9. Pay Everyone At The End 
Speaking of pay. DO NOT COUNT ON MONEY FROM THE DOOR TO PAY EVERYONE. Have your prize money ready. Don’t offer more than you can handle. Pay your judges and DJs half as a deposit, and the rest when the jam ends. The money from the door should be reimbursing your expenses for the jam, not paying for everything afterwards!

10. Be On Time
Did I mention be on time? You are ORGANIZING an event. If things are not on time and (surprise) ORGANIZED, it reflects poorly on you, and it makes people not want to attend any other jams you organize, because they will remember not having fun at the last one because everything ran late. Keep the flow moving, keep people busy on the dance floor whether its cyphers or battles.
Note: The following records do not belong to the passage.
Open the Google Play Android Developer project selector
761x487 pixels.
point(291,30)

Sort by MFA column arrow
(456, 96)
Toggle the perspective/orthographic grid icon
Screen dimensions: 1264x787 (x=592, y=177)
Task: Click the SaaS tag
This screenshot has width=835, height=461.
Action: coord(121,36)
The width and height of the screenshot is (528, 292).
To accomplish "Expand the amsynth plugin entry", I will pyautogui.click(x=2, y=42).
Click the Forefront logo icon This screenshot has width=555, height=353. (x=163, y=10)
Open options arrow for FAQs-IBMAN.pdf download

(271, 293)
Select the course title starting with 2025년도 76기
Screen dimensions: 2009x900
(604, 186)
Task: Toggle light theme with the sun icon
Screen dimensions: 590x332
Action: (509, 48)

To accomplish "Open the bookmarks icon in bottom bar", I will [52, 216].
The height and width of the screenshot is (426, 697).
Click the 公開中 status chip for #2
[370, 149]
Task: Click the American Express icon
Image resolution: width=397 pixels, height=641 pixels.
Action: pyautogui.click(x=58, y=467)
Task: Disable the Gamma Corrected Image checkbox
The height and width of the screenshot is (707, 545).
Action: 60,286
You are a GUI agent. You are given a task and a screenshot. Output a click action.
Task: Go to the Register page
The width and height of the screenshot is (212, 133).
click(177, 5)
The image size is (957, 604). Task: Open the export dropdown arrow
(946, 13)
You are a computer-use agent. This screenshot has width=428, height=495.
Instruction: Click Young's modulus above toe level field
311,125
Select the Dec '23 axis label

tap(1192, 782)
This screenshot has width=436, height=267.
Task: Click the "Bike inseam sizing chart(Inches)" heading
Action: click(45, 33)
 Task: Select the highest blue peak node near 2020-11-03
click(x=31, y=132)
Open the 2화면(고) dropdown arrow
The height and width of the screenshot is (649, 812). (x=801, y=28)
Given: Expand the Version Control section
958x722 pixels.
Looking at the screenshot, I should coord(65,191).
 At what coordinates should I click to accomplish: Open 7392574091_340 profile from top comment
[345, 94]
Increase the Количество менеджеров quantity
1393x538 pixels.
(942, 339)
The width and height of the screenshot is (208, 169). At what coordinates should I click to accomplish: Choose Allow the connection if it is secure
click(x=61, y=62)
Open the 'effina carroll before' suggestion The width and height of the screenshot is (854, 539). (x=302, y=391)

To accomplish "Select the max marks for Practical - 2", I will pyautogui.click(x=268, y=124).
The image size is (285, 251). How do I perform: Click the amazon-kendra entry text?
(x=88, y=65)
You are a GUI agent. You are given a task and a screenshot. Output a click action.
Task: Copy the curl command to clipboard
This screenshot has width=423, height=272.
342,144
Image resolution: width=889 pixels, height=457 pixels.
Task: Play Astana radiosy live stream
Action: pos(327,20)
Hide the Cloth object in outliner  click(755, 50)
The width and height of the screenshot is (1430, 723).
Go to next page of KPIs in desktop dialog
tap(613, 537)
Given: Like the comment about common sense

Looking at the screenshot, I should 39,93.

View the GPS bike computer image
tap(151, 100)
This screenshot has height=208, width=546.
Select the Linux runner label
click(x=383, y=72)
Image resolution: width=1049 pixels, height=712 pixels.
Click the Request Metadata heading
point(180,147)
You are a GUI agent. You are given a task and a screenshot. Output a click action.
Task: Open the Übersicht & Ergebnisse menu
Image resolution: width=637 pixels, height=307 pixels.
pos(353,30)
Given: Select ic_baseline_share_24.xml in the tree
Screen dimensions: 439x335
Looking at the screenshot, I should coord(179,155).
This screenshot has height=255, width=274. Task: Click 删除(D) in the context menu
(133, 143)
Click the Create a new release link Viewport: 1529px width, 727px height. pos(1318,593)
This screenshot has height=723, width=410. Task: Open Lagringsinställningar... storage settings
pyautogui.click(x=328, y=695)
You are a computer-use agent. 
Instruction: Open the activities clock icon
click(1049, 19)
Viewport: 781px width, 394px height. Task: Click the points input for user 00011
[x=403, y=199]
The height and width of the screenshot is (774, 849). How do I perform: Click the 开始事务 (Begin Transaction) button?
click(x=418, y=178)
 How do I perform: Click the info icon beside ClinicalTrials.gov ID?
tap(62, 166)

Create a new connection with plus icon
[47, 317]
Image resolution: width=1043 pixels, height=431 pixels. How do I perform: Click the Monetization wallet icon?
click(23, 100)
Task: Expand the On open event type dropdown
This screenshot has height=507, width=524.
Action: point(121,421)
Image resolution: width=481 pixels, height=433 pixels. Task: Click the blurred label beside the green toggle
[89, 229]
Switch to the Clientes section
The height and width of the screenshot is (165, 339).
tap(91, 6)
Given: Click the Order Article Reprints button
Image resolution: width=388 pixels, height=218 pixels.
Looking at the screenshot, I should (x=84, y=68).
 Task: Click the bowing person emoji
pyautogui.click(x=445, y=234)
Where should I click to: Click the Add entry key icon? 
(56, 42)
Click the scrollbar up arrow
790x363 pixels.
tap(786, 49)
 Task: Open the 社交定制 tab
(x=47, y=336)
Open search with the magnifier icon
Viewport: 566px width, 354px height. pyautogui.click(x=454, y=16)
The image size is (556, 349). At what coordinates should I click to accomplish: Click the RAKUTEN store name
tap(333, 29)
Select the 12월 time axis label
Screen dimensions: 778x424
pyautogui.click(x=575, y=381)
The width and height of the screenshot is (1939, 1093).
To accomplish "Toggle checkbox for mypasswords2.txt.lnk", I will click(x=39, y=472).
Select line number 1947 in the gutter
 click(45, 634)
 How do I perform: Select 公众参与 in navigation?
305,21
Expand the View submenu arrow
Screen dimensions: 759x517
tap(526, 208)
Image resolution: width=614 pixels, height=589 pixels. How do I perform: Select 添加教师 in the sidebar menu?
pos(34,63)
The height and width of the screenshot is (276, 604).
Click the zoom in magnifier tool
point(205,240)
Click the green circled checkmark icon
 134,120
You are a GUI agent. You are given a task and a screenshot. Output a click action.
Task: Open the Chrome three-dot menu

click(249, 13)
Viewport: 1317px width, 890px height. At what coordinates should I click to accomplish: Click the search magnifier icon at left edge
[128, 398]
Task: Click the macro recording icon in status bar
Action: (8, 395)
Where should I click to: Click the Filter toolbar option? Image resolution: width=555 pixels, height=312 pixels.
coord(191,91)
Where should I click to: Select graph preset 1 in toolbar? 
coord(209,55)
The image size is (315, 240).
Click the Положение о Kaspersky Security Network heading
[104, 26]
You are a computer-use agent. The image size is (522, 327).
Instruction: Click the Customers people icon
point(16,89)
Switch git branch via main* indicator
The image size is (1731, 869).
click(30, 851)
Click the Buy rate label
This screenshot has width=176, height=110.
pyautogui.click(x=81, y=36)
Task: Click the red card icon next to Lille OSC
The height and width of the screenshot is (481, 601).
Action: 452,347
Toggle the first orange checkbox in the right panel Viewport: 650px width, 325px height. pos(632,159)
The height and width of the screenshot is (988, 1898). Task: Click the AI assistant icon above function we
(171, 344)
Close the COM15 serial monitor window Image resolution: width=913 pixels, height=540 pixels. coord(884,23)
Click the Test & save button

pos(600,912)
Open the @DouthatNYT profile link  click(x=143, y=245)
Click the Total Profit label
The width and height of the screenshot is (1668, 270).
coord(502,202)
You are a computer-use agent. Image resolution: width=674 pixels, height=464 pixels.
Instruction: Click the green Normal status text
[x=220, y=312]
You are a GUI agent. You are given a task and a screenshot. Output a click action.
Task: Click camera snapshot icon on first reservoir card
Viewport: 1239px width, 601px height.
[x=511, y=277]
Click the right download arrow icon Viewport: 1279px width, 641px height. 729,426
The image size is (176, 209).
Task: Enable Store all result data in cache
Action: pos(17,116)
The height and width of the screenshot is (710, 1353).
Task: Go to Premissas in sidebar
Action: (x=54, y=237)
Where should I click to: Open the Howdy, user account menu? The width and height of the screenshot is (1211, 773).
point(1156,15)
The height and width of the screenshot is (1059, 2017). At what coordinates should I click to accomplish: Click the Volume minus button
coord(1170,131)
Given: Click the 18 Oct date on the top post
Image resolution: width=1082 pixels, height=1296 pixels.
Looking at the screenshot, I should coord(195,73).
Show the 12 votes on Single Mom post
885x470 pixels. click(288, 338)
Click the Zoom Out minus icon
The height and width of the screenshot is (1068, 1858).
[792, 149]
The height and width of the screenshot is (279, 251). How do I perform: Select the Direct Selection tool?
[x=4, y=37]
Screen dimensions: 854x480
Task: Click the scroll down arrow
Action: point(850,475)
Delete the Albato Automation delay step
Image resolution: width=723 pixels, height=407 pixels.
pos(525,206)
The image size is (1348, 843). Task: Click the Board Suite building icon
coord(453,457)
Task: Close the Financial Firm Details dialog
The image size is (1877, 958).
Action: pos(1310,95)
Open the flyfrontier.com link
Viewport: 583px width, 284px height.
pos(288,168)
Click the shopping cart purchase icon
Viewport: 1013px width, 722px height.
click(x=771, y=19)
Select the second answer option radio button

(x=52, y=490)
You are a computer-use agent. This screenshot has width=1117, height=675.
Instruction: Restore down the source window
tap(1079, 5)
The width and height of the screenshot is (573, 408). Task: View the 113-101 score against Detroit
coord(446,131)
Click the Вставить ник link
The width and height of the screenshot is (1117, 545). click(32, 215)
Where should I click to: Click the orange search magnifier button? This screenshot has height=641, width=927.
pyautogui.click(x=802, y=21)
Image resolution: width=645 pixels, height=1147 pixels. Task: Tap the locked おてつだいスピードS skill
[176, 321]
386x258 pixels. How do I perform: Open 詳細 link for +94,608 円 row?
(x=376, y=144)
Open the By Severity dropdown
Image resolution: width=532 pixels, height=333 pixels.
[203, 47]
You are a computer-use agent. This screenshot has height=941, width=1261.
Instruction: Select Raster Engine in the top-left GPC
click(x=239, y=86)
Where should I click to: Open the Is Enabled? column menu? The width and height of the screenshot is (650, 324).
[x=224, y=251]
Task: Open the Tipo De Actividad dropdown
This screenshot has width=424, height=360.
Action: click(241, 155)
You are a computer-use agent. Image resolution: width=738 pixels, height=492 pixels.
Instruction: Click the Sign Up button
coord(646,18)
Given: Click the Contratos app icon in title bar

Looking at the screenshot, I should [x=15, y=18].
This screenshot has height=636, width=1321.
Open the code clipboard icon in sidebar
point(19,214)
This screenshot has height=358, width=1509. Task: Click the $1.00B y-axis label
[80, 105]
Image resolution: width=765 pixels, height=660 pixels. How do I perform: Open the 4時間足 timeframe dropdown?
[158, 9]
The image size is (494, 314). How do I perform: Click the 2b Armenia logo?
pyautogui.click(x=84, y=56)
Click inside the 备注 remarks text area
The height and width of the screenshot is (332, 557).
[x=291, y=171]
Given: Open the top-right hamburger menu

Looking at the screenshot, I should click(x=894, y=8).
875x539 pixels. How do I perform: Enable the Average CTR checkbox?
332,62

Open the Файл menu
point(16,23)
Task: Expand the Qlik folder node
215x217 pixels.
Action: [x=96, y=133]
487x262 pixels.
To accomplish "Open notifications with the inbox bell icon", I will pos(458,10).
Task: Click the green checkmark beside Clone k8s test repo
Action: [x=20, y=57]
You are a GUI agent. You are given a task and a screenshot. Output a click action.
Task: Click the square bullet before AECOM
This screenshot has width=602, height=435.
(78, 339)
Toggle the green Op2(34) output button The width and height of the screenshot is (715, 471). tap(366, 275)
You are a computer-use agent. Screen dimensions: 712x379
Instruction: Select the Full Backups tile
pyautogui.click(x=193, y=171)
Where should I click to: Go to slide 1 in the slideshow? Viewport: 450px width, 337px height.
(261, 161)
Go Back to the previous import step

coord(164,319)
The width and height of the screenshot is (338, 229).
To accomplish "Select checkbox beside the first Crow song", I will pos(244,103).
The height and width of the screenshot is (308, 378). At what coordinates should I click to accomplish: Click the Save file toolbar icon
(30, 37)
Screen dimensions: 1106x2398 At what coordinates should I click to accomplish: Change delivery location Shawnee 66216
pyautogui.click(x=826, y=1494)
Those are my top 10 tips for throwing a jam. They are all numbered “1” because each one is just as important as the last. Take all of these into account and it will help you run your jam more efficiently, take a lot of the stress out, ensure the attendees have a great time, and that people start supporting your jams even more! Maybe Step X Step Dance will be in the house supporting! By the way, that jam I attended with 3 categories and 5 ½ hours event length: it ended on time.